Another one of the top research projects at UWM, the quick car chargers, received a special spotlight during Harris’ visit. While electric vehicles usually take hours to reach a full charge, the quick chargers can fill a car’s battery in as little as 15 minutes.
On top of their speed, the chargers are compact, meaning many could be placed in a row outside a store, apartment building, or gas station, said Ezana Mekonnen, a UWM graduate and chief technology officer for Imagen Energy, the company developing the chargers. Imagen is based in the clean energy labs, and Mekonnen runs the company with other researchers at the school.
Mekonnen said if compact fast-chargers become more widely available, people will be more willing to purchase an electric car because they will be confident they can find a place to charge while traveling without needing to stop for hours. That’s both a win for the economy and environment, he said.
“It [will] incentivize people to buy the car more than even the tax break you get from electric cars,” Mekonnen said.
While that change could be easier on an individual basis, it can be harder for manufacturers to make investments in energy efficiency. That’s where UWM’s Industrial Assessment Center—backed by the US Department of Energy—can come in. The center will send a team of consultants to small and medium businesses free of charge, and the team will identify areas a company can save on energy costs while simultaneously cutting down on carbon emissions.

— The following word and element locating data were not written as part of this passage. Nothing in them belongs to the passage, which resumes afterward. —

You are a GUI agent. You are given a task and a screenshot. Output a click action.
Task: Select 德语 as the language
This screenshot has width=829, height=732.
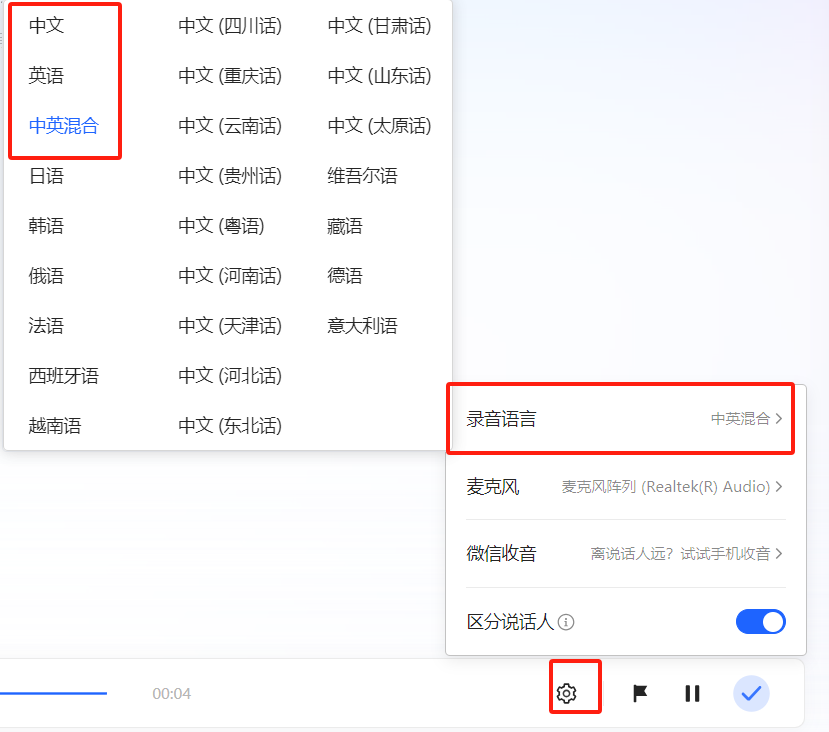pyautogui.click(x=343, y=275)
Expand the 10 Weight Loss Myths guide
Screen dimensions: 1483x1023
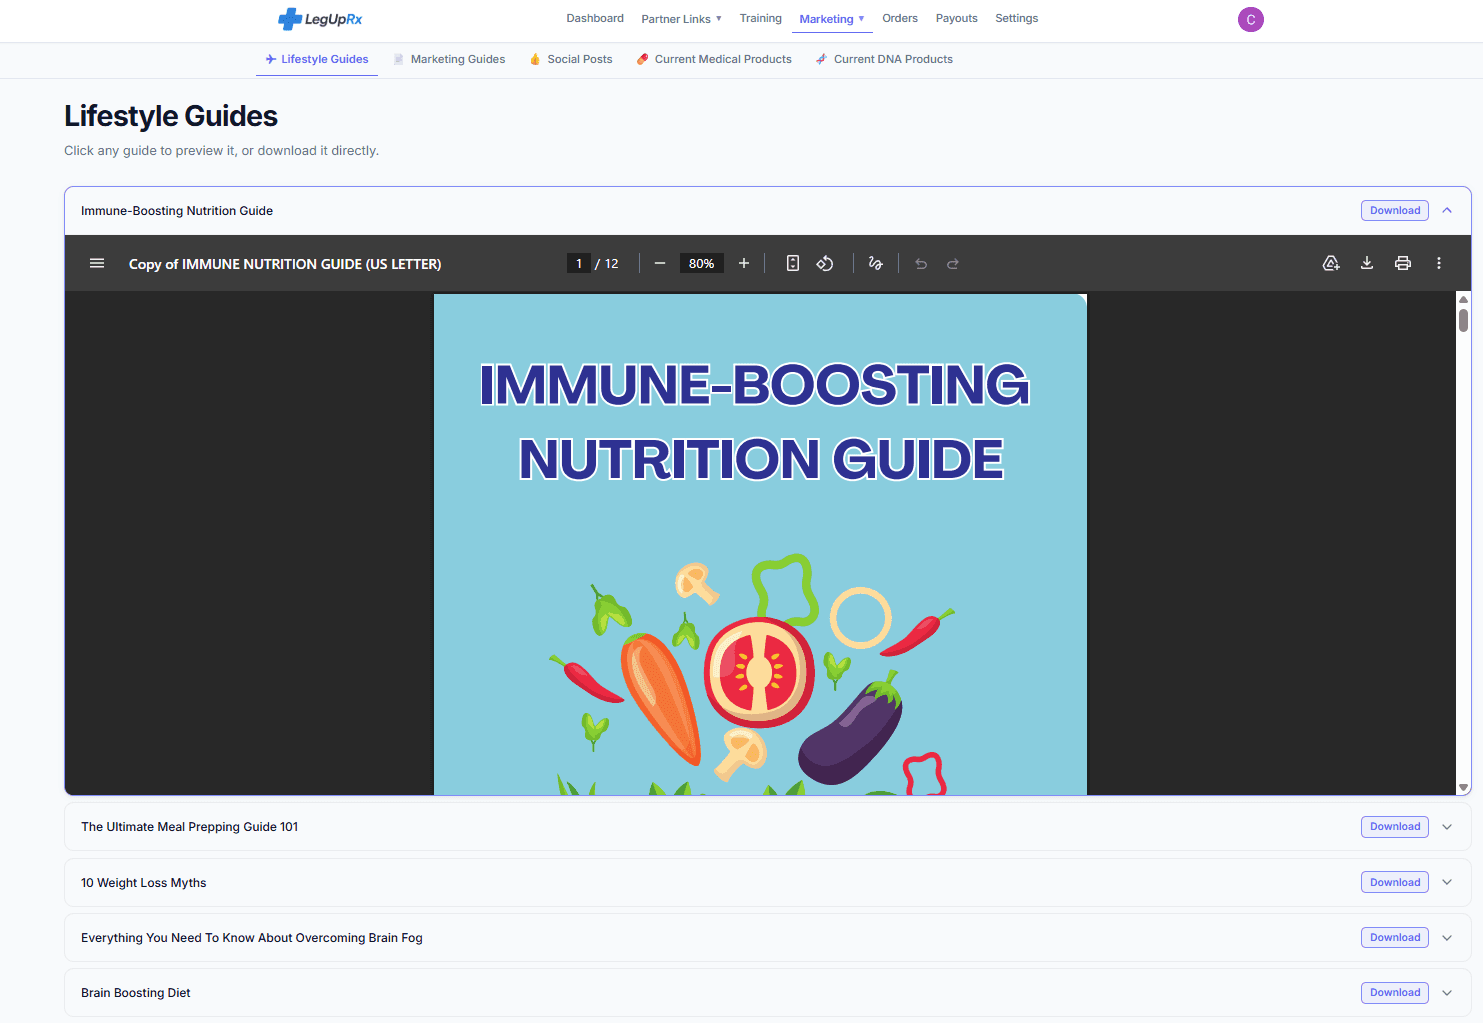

“You know, we are talking about greenhouse gas emissions due to coal-generated power,” said Dr. Wilkistar Otieno, co-director of the center and chair of the UWM Industrial and Manufacturing Engineering Department. “If each of us can contribute in any way, shape, or form to reduce that footprint, it’s tremendous.”
To date, the center has performed 155 assessments, saving companies a combined $13.2 million, according to the center’s website. Sixty-eight students have received training through the center. UWM is home to Wisconsin’s only Industrial Assessment Center; the next-closest is the University of Illinois at Chicago.
When students give recommendations, they publish their findings in scientific journals—while keeping businesses confidential—to further energy research.
“The way we look at this utility [electricity] is going to totally change, and it’s going to happen,” Graettinger said. “It’s not something that’s in the research lab anymore. It’s in our driveway more and more.”